(Exercise objective) Nothing but an exact repeat of the data, with pictures removed, belongs in the answer.
START Records supplied
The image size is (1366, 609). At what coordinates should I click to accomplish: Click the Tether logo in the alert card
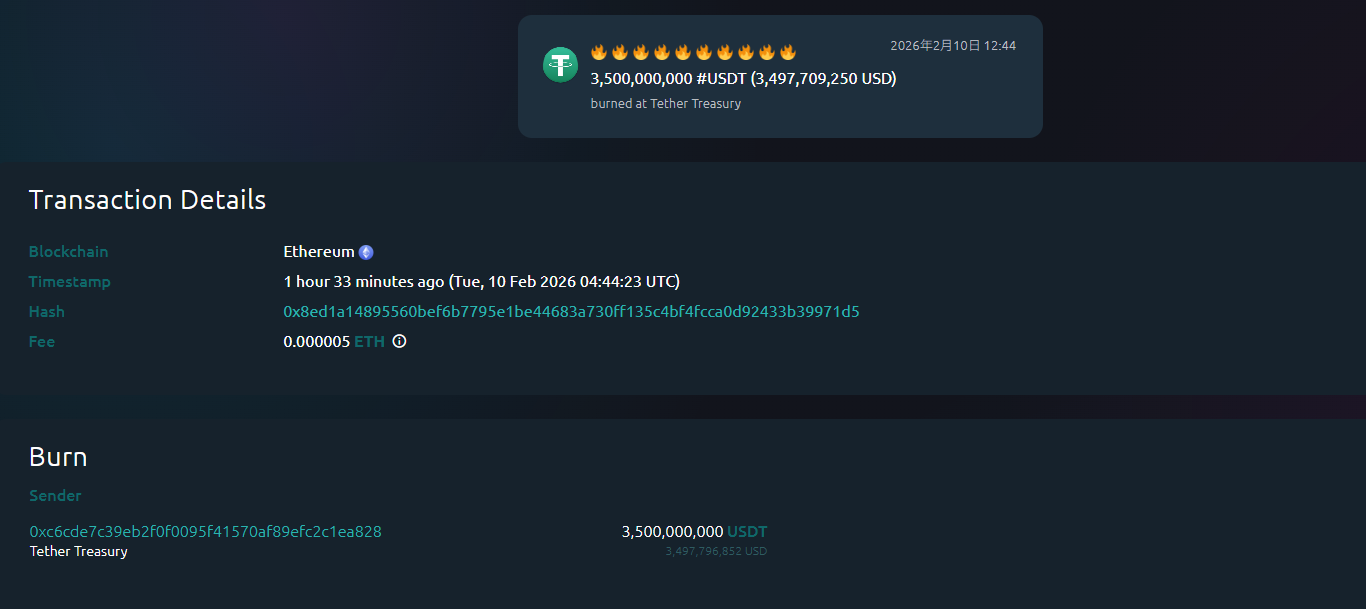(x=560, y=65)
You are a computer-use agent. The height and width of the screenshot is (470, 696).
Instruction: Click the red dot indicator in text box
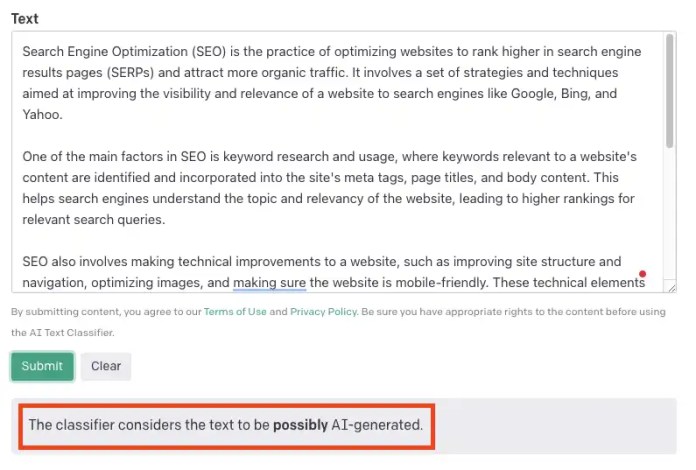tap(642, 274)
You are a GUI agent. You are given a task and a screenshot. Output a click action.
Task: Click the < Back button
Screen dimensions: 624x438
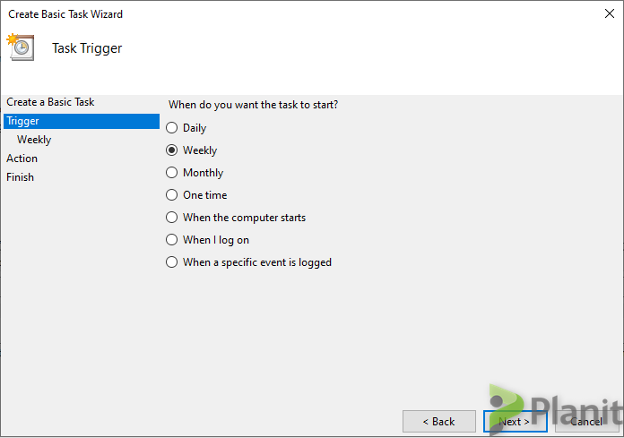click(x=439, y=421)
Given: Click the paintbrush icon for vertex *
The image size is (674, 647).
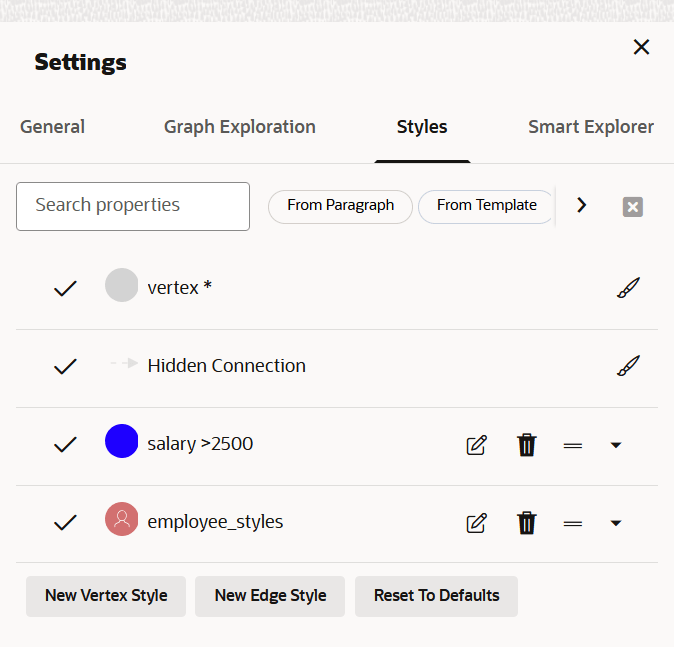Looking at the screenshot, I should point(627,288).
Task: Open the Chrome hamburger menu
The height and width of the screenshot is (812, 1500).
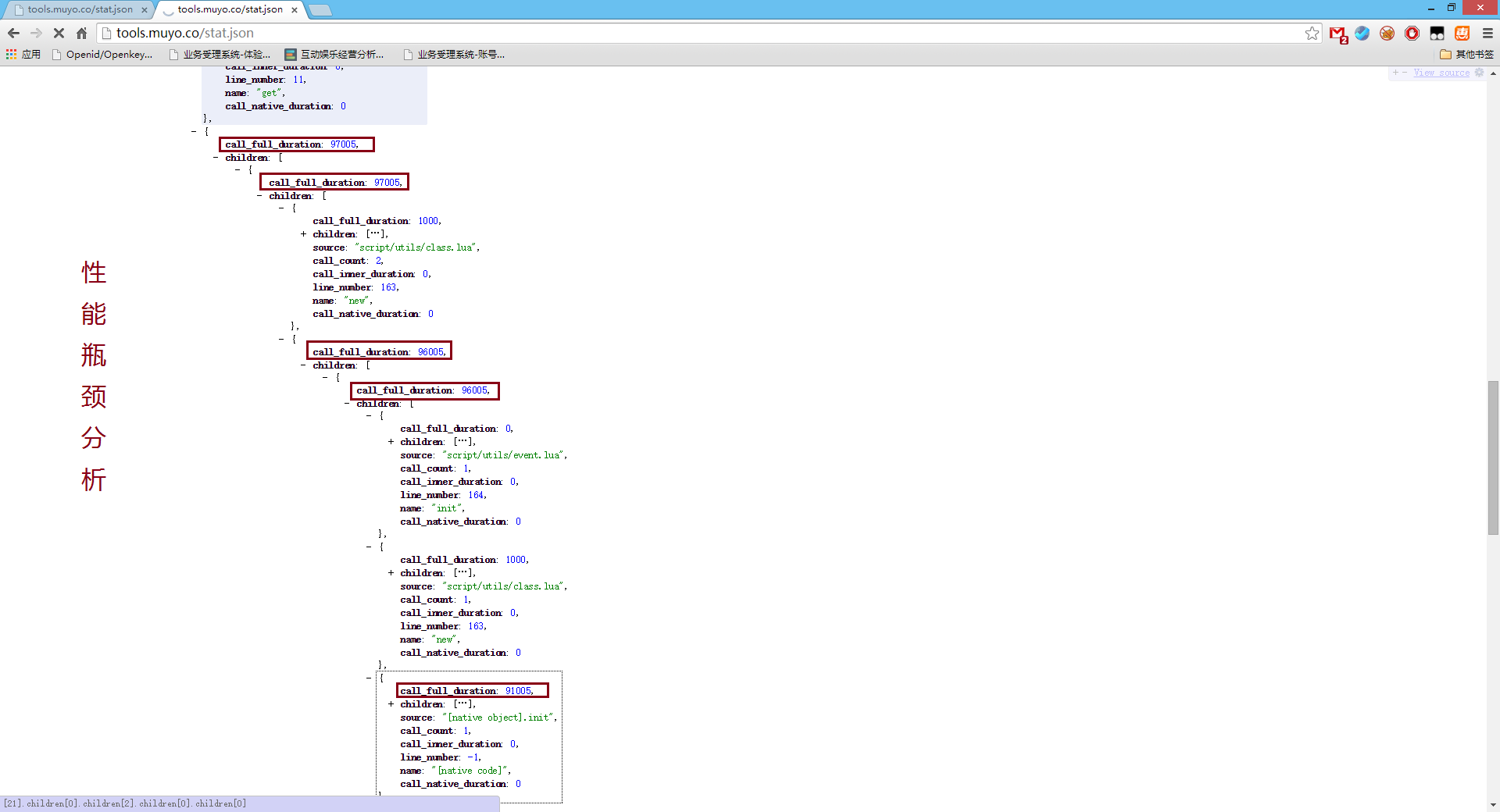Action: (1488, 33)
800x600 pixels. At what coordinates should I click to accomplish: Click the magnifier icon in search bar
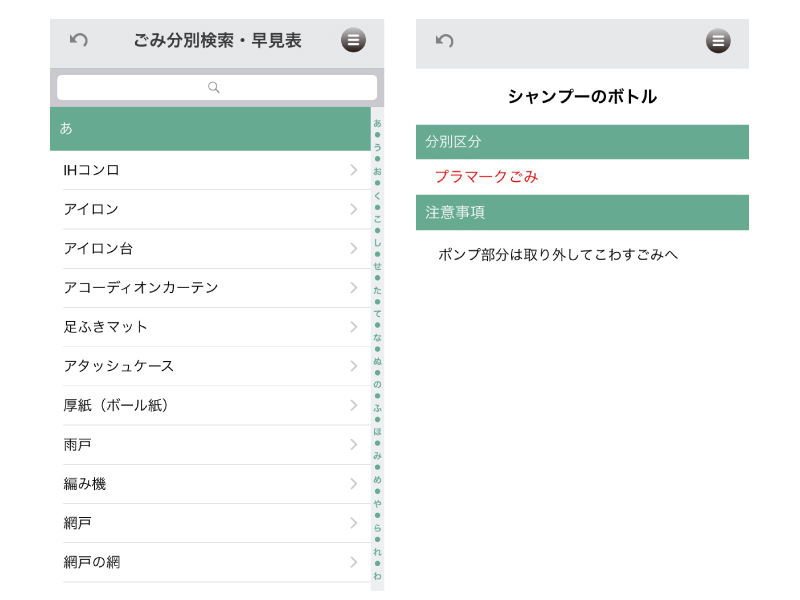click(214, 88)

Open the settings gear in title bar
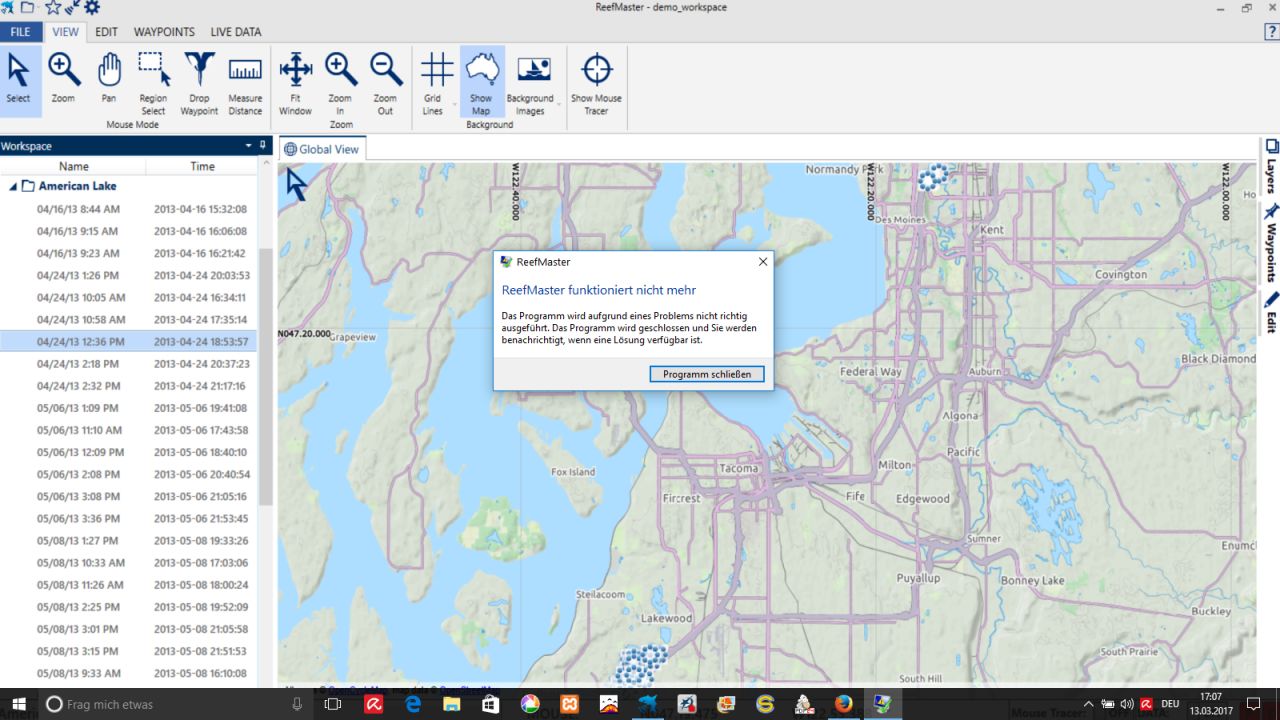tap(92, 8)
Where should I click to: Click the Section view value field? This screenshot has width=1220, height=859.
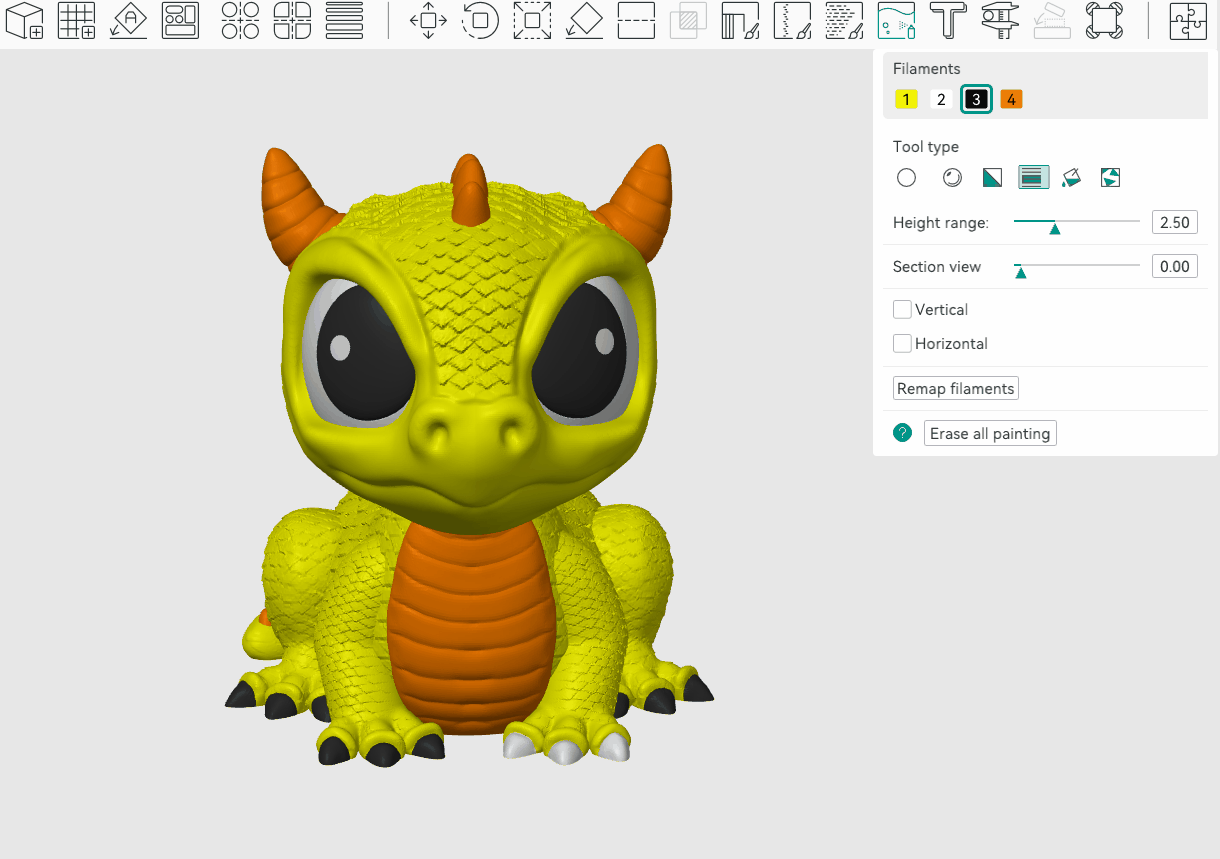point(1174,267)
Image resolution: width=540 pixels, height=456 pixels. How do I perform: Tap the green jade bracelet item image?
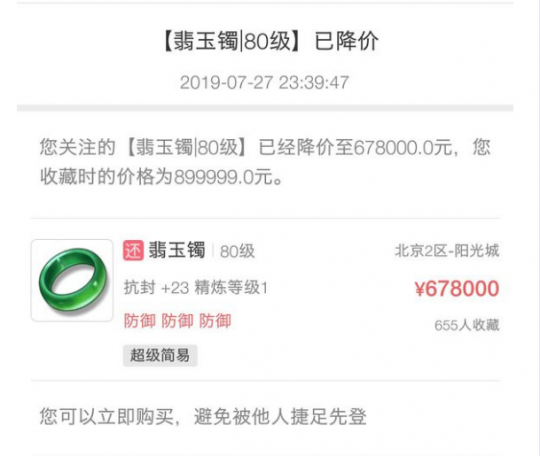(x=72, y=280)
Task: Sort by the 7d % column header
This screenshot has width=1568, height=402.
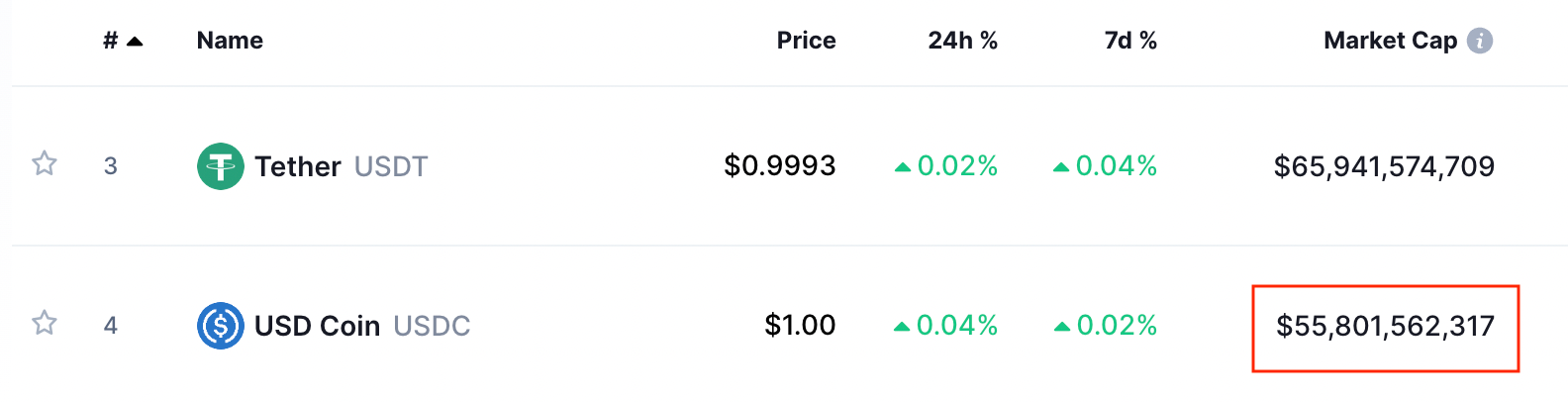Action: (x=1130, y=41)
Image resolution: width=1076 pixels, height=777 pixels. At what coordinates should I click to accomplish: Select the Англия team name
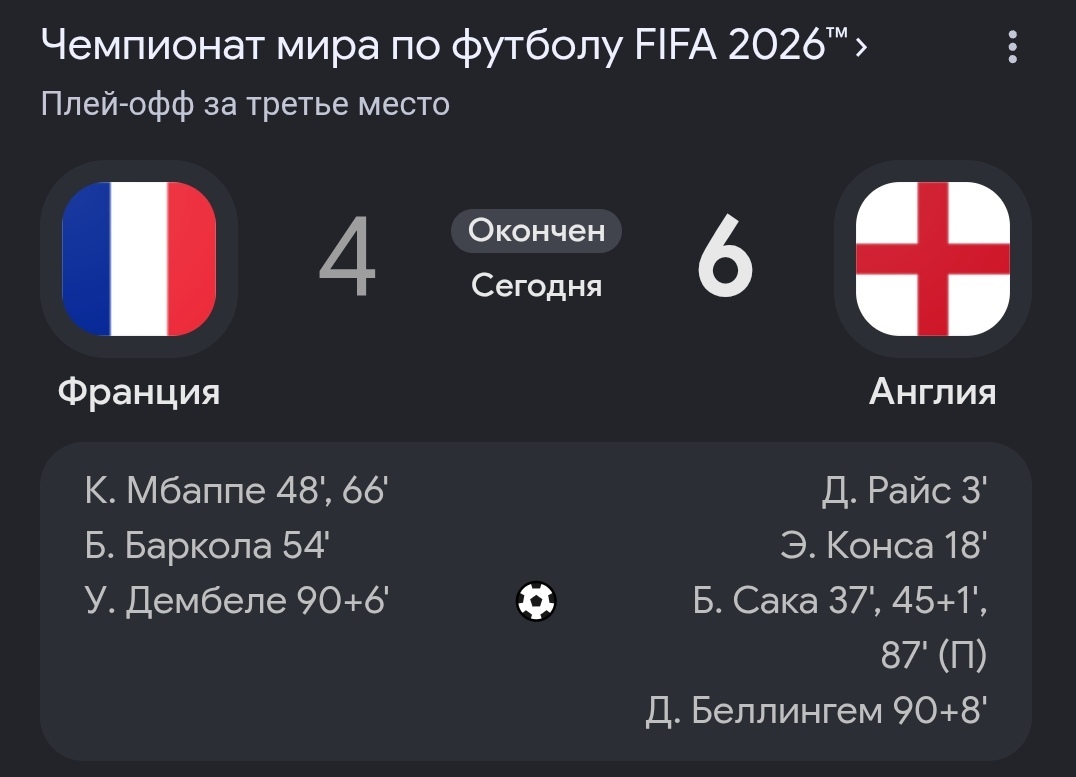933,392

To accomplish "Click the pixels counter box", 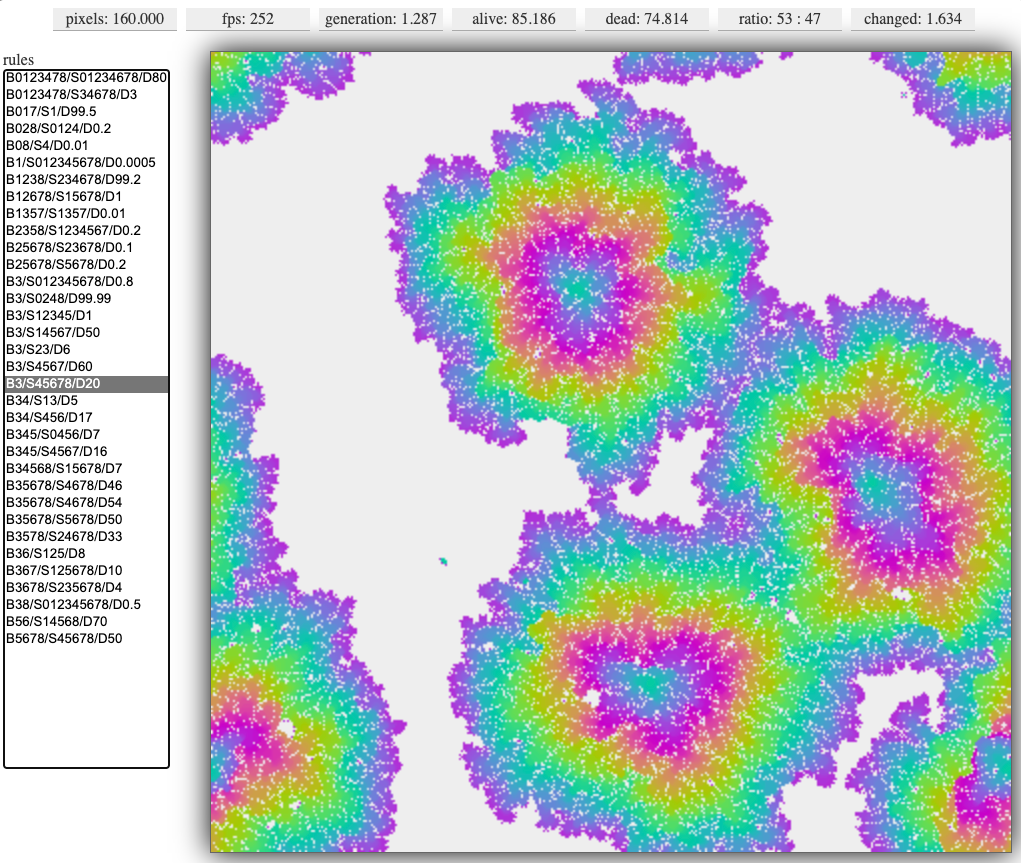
END Records supplied
(Output of the task)
The image size is (1366, 609). At what coordinates should I click to accomplish: Click the Tether logo in the alert card
(x=560, y=65)
You are a computer-use agent. The height and width of the screenshot is (470, 696).
Instruction: Click the red dot indicator in text box
tap(642, 274)
You are a GUI agent. You are given a task and a screenshot. Output a click action.
Task: Click the < Back button
Screen dimensions: 624x438
click(x=439, y=421)
Given: Click the paintbrush icon for vertex *
The image size is (674, 647).
Looking at the screenshot, I should point(627,288).
Task: Open the Chrome hamburger menu
The height and width of the screenshot is (812, 1500).
Action: (1488, 33)
800x600 pixels. At what coordinates should I click to accomplish: Click the magnifier icon in search bar
click(214, 88)

Open the settings gear in title bar
tap(92, 8)
Where should I click to: Click the Section view value field? This screenshot has width=1220, height=859.
point(1174,267)
Image resolution: width=540 pixels, height=456 pixels. How do I perform: Tap the green jade bracelet item image?
(x=72, y=280)
Task: Sort by the 7d % column header
This screenshot has width=1568, height=402.
Action: (x=1130, y=41)
Image resolution: width=1076 pixels, height=777 pixels. At what coordinates should I click to accomplish: Select the Англия team name
933,392

To accomplish "Click the pixels counter box", 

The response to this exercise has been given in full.